HALAMAN:
__________

Reuni 212, Politik atau Persatuan Umat?
- VIVA/Rianto
VIVA – Reuni 212 yang berlangsung Sabtu 2 Desember 2017 menyisakan perdebatan. Pangkalnya dari pernyataan Kapolri Jenderal Tito Karnavian yang menyebutkan reuni itu bermotif politik.
Pengamat politik Sirajuddin Abbas memandang, peringatan Aksi Bela Islam III tahun lalu itu memang kental dengan aroma politik. Dia melihat pertemuan umat Islam itu bisa dibilang sebagai konsolidasi kelompok pemilih muslim untuk menyambut momen Pilkada 2018, dan Pileg dan Pilpres setahun setelahnya.
Dia mengakui, memang dukungan politik tidak jelas dan tegas dinyatakan secara formal, namun dari isu dan kemasan acara reuni itu menurutnya lekat aroma politik.
"Meski ada komponen ritual Maulid Nabi, tapi kalau kita dengar dari awal, dilihat pidato tokoh (yang hadir) terlihat sekali komponen politiknya cukup besar, apakah (pidato) Fadli Zon, Amien Rais, itu cukup jelas," ujar Sirajuddin di tvOne, Minggu 3 Desember 2017.

__________

TUGAS:
**1.** Salin bagian artikel Reuni 212 dari "Pengamat politik Sirajuddin" sampai "Pilpres setahun setelahnya.".
**2.** Tolong jawab pertanyaan berikut berdasarkan artikel Reuni 212.
(a) Pada hari dan tanggal berapa Reuni 212 berlangsung?
(b) Siapa yang menyebut reuni itu bermotif politik?
(c) Di stasiun televisi mana Sirajuddin Abbas menyampaikan pendapatnya?

ISI DATA:

__________

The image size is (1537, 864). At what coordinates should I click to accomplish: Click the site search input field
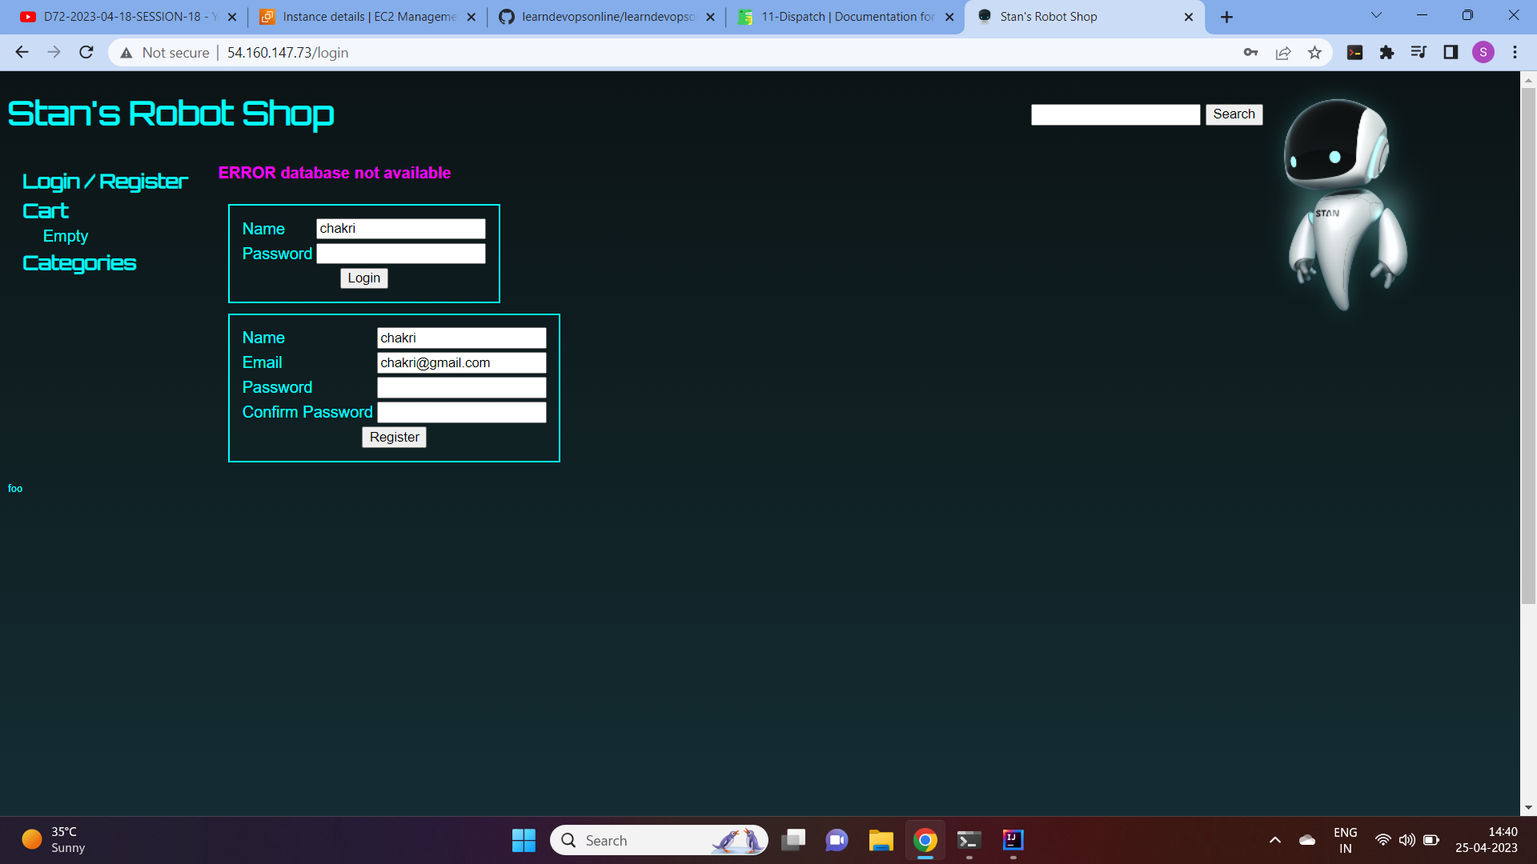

__________

JAWABAN PER TUGAS:
**1.**
Pengamat politik Sirajuddin Abbas memandang, peringatan Aksi Bela Islam III tahun lalu itu memang kental dengan aroma politik. Dia melihat pertemuan umat Islam itu bisa dibilang sebagai konsolidasi kelompok pemilih muslim untuk menyambut momen Pilkada 2018, dan Pileg dan Pilpres setahun setelahnya.

**2.**
(a) Sabtu, 2 Desember 2017.
(b) Kapolri Jenderal Tito Karnavian.
(c) tvOne.